On my way through Dublin Airport this morning it is interesting to note the celebratory mood and decorations. Dublin is celebrating its 80th birthday, having opened 80 years ago yesterday, on 19 January 1940.
As I pass by the old terminal building on the way to the Ryanair Departure Gates, I am reminded how novel Dublin Airport was for our parents’ generation. How many of us remember a visit to the airport as a day out in itself, brought there to see the planes landing and taking off and ending up playing on the escalators.
Going to the airport for dinner was still the height of glamour in the late 1950s and early 1960s. Pubs in the area around the airport, such as the Coachman’s Inn and the Cate and Cage, developed a particular relationship because of their proximity, and pubs and hotels with names like the Viscount and the Airport were seen as being very fashionable and modern.
Around the airport this morning, images recall celebrated arrivals and departures over the past eight decades, including John F Kennedy’s visit, the Beatles’ arrival for two concerts at the Adelphi Cinema, and the return of the Ireland team after Italia 90.
Dublin Airport opened at 9 a.m. on Friday 19 January 1940, when the first commercial flight, an Aer Lingus Lockheed 14 aircraft, left for Liverpool.
Development work on a terminal building and grass runways began at the site in Collinstown in the late 1930s. The architect of the new terminal building was Desmond FitzGerald, an elder brother of the former Taoiseach, Dr Garret FitzGerald.
The curved building with its tiered floors was designed to echo the lines of a great ocean liner and won many architectural awards for its design. This original terminal building was designed to cater for just 100,000 passengers a year.
The airport opened with just one flight a day to Liverpool and it was effectively mothballed during World War II, as Aer Lingus operated a twice-weekly service to Liverpool. Aer Lingus resumed its London service to Croydon in November 1945.
By 1947, flights departing from Dublin had ventured as far as Continental Europe, with Dutch airline KLM beginning the first European service to Dublin. New concrete runways were completed in 1948, and in 1950 – after 10 years in operation – the airport had been used by a total of 920,000 passengers.
By the late 1950s, the original terminal was incapable of handling growing passenger numbers, so the new North Terminal was opened in June 1959. Originally it was planned that this building would handle all US and European flights, but instead it became the arrivals area for all passengers. By the 1960s, new departure gate piers were added beside the old terminal to cope with larger aircraft.
The Airport Church, with its concrete bell tower and landscaped courtyard, was designed by the Limerick-born architect Andrew Devane of Robinson, Keeffe & Devane (now RKD) of Dublin.

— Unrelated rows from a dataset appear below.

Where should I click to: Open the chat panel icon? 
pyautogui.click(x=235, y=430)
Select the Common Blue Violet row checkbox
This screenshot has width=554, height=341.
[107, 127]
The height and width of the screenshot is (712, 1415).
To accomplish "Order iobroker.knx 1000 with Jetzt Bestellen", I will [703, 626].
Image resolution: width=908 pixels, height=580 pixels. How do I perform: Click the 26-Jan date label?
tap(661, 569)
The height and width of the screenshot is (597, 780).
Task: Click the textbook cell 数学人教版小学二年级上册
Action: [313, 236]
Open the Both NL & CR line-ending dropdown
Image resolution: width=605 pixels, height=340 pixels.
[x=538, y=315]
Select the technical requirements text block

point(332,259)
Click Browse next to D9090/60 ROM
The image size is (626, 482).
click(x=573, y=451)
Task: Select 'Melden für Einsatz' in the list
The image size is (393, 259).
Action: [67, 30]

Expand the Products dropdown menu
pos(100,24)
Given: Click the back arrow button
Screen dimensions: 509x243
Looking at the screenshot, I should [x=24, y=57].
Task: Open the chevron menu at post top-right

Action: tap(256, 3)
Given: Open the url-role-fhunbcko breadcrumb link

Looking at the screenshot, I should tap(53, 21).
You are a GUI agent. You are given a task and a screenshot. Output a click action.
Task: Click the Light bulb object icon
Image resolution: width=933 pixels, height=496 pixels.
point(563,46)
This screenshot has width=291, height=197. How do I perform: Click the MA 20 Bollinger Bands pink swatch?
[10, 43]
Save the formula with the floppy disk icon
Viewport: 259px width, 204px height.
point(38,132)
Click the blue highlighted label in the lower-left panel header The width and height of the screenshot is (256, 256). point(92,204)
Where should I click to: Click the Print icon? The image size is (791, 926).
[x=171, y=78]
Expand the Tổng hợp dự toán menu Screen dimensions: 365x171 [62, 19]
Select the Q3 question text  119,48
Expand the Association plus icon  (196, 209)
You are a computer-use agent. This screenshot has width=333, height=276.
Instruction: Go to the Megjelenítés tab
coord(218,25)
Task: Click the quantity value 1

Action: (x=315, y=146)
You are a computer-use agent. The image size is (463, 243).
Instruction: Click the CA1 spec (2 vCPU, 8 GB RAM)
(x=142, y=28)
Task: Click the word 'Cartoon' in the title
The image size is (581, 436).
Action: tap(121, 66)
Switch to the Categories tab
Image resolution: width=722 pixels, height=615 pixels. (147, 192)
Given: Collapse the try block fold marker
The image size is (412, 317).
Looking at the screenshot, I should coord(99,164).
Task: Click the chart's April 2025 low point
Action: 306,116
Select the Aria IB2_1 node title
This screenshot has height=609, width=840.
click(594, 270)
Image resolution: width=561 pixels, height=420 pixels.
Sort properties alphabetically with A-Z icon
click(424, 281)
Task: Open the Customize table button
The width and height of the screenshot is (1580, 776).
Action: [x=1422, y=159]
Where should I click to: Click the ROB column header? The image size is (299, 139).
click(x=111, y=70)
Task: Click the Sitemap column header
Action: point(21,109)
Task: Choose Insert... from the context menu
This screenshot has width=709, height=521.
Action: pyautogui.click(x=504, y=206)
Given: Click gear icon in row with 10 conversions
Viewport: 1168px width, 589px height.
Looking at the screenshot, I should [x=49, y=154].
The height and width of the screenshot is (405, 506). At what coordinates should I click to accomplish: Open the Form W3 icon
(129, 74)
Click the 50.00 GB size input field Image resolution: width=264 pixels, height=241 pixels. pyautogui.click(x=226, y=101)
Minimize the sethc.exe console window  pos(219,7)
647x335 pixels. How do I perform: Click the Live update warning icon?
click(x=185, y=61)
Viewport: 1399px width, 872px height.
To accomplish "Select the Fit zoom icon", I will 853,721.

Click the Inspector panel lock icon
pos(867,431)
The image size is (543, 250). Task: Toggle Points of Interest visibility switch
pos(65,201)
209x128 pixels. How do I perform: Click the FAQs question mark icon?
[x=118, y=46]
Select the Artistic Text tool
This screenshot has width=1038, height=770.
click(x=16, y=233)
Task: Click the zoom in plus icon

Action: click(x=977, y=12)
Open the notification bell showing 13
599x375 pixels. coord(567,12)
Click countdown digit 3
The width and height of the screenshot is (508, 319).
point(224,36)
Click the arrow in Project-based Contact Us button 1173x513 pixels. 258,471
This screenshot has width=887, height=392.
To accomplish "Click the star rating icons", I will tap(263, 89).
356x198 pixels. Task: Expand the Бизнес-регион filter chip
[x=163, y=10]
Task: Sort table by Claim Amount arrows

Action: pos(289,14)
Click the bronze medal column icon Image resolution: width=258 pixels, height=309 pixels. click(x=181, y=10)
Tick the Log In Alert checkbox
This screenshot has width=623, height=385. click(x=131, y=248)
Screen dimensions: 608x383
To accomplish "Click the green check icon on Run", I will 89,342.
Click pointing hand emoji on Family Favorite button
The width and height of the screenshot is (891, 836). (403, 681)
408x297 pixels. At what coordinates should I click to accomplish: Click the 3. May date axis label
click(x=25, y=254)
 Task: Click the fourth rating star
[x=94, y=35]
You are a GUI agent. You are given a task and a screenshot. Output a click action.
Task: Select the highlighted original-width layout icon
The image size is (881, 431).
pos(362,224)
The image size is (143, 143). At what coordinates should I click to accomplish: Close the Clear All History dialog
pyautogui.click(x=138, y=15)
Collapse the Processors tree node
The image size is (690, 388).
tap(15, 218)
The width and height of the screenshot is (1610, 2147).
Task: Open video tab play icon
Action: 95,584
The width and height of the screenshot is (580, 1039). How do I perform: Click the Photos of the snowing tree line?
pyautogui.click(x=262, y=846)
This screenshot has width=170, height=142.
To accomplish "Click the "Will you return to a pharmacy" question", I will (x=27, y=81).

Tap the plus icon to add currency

It was built in 1964, and was one of the first modernist churches in Dublin.
Meanwhile, it soon became apparent that the original terminal building could no longer cope with passenger demand. Work began in 1971 on a new terminal building designed to cater for an expected six million passengers a year. The new £10 million terminal opened in June 1972.
The airport has greatly expanded since then with the addition of a new terminal, new departure gate piers, an extension to the 1971 terminal building, a new runway and taxiways.
Terminal 2 and its connected boarding gate pier opened in November 2010. Today, Dublin Airport handles more than 31.5 million passengers, with more than 233,000 flights a year, including flights to almost 200 destinations in 43 countries, operated by 53 airlines.
It is the 11th busiest airport in the EU, and is one of Ireland’s key economic assets, generating or facilitating 117,300 jobs and €8.3 billion worth of economic activity.
More than 400 million passengers have travelled through Dublin Airport since that first flight took off in 1940. The old terminal, which is a listed building, is still partially used for daily passenger operations and many of the internal design features of the building have been retained as a reminder of those early days.
● A calendar with a series of photos from the past 80 years can be bought for €10 in Dublin Airport. All proceeds go to Dublin Airport’s charity partners: Debra Ireland, Gary Kelly Cancer Support Centre and Spina Bifida Hydrocephalus.